Email providers cap attachment size—often between 10 MB and 25 MB. When a report, contract, or scan exceeds that limit, compression is usually faster than splitting the message across multiple emails.

Compress PDF reduces image weight inside the file while keeping text readable. If you still need a hard ceiling, Compress PDF to KB targets a maximum size. Merge PDF combines appendices into one send; Add Watermark or Sign PDF finishes client-ready packets when recipients expect marked or signed copies.

Follow the Prepare a PDF for email workflow when you want the full sequence: organize pages, compress, watermark, and sign in a sensible order.

How to choose

  • Attachment too large → Compress PDF.
  • Must stay under 500 KB / 1 MB → Compress PDF to KB.
  • Appendix + main doc → Merge PDF first, then compress.
  • Draft or confidential mark → Add Watermark.
  • Signature required → Sign PDF.
  • Check page count before sending → PDF Page Counter.

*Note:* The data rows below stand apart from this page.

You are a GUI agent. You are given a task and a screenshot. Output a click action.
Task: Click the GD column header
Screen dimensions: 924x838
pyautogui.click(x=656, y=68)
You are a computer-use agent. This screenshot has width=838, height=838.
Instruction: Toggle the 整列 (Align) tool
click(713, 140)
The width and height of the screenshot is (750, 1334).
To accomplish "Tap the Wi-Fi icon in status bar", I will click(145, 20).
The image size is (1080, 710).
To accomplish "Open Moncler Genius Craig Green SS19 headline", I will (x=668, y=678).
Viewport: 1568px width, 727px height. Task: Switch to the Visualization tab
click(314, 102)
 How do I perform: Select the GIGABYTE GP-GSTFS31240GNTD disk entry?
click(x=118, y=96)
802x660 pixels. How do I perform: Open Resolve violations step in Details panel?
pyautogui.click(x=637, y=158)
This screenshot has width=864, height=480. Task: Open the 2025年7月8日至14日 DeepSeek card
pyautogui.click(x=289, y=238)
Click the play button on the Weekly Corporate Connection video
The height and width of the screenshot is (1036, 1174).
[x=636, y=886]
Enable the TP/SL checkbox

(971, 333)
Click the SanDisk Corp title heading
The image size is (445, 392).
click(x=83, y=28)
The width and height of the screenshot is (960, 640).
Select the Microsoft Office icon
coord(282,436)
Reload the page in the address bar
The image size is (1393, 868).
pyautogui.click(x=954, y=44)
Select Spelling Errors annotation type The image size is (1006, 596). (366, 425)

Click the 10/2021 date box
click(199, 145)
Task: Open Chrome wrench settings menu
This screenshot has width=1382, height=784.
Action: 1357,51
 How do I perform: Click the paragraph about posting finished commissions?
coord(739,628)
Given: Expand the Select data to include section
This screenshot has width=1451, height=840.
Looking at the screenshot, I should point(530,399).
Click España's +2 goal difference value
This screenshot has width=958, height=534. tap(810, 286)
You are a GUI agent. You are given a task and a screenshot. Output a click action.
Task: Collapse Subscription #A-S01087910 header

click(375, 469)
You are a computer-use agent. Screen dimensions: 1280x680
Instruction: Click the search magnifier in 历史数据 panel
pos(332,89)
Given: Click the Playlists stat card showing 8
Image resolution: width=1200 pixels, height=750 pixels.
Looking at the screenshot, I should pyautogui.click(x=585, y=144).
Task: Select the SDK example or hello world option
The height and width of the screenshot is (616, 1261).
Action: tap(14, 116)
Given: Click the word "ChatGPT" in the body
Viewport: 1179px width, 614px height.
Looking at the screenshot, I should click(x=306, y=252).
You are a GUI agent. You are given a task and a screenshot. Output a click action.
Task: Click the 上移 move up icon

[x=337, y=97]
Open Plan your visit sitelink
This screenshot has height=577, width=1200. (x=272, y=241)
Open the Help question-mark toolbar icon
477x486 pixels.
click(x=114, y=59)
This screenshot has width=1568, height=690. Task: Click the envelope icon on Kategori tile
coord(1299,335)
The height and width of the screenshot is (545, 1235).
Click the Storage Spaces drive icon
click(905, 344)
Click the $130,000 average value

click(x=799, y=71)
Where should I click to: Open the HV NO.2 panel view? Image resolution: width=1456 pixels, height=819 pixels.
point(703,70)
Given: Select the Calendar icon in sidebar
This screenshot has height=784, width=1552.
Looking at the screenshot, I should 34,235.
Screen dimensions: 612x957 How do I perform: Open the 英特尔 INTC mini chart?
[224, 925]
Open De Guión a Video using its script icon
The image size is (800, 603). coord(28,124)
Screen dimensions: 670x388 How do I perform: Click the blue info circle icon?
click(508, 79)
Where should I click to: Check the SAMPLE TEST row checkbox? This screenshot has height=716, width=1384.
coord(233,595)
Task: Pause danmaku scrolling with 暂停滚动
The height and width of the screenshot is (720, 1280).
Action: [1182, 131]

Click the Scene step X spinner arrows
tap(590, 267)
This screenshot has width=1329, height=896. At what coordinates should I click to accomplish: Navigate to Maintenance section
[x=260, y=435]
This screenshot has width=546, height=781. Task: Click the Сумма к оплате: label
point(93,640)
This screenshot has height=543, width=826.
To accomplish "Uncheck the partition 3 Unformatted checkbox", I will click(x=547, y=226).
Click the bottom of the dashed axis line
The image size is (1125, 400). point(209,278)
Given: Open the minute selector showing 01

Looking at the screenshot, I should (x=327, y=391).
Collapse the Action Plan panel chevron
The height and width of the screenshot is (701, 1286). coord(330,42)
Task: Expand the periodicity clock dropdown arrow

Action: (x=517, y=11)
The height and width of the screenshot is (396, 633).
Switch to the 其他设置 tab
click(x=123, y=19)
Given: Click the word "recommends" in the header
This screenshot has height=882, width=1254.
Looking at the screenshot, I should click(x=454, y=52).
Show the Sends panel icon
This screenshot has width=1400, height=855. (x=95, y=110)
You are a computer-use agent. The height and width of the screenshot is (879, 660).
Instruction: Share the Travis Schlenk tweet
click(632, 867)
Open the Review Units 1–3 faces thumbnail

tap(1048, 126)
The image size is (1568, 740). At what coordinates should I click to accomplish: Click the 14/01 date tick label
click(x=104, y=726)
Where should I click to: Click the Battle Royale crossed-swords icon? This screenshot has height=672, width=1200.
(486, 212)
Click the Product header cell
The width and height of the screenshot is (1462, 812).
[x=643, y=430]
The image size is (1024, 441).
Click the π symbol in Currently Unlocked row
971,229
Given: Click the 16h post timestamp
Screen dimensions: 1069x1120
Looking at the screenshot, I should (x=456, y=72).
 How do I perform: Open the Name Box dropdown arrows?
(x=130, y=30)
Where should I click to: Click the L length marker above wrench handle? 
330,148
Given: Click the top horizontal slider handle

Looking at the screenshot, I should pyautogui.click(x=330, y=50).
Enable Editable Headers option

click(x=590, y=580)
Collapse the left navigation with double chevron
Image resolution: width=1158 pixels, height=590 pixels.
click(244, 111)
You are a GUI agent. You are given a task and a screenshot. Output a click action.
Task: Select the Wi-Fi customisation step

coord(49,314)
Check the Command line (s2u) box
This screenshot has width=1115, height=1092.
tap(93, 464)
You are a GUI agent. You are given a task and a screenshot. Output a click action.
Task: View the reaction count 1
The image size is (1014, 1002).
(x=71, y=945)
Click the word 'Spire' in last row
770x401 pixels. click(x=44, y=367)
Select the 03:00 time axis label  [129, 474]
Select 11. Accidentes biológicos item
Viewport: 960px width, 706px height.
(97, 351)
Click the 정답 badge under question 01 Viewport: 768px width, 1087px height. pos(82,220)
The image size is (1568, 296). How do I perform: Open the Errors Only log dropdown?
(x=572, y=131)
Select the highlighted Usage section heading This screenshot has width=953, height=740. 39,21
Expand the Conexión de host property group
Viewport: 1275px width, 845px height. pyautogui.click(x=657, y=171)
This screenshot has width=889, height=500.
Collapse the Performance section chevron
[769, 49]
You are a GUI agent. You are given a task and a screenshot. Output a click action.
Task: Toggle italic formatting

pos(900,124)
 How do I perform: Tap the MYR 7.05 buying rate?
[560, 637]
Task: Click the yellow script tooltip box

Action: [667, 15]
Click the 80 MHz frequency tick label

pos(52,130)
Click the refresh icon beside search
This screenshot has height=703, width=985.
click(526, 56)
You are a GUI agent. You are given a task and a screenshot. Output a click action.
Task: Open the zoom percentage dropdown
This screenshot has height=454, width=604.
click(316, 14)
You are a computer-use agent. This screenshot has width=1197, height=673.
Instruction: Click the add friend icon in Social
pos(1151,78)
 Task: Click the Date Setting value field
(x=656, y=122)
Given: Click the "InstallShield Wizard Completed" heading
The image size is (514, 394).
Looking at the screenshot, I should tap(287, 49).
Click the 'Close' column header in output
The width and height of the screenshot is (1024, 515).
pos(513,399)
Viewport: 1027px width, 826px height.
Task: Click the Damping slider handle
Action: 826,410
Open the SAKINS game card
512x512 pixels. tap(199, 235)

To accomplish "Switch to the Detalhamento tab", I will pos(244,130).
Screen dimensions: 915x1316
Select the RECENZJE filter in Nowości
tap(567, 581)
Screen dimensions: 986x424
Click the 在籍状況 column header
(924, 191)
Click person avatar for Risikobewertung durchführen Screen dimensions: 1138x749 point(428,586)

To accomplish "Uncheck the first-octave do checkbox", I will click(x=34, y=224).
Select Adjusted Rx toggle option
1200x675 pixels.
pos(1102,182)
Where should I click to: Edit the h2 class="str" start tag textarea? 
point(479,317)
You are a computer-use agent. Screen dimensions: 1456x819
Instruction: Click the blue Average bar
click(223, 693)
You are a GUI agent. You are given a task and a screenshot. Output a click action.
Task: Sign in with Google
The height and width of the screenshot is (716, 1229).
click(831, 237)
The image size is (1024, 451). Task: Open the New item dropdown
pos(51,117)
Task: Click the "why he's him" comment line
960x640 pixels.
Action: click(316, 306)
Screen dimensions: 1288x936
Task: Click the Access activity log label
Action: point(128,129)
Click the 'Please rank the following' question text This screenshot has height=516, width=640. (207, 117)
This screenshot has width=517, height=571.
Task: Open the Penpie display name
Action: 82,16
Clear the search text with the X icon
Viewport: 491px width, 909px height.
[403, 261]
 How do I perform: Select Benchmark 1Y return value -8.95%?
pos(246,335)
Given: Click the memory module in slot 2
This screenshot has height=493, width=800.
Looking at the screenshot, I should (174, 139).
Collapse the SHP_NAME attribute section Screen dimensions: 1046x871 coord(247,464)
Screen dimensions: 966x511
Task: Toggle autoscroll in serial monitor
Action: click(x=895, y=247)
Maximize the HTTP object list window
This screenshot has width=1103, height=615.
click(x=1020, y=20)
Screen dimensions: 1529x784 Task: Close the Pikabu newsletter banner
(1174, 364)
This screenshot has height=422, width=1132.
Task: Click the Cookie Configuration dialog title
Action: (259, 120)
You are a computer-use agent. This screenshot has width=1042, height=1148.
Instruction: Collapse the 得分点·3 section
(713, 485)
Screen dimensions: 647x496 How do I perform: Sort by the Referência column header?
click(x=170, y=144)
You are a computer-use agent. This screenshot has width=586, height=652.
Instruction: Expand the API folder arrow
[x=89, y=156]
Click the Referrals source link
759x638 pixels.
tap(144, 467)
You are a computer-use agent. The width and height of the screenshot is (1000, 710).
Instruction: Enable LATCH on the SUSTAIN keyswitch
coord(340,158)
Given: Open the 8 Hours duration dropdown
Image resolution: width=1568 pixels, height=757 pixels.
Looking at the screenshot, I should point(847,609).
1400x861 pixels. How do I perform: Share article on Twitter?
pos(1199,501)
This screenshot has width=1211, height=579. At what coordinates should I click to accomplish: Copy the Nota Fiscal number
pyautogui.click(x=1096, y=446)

Frequently asked questions

How small can I compress without ruining readability?

Try Balanced compression first. Open the result and zoom text before sending to clients or professors.

Should I compress before or after merging?

Merge first when you have multiple files, then compress the combined PDF once.

Does compression remove digital signatures?

Re-saving can invalidate signatures. Sign after compression when possible.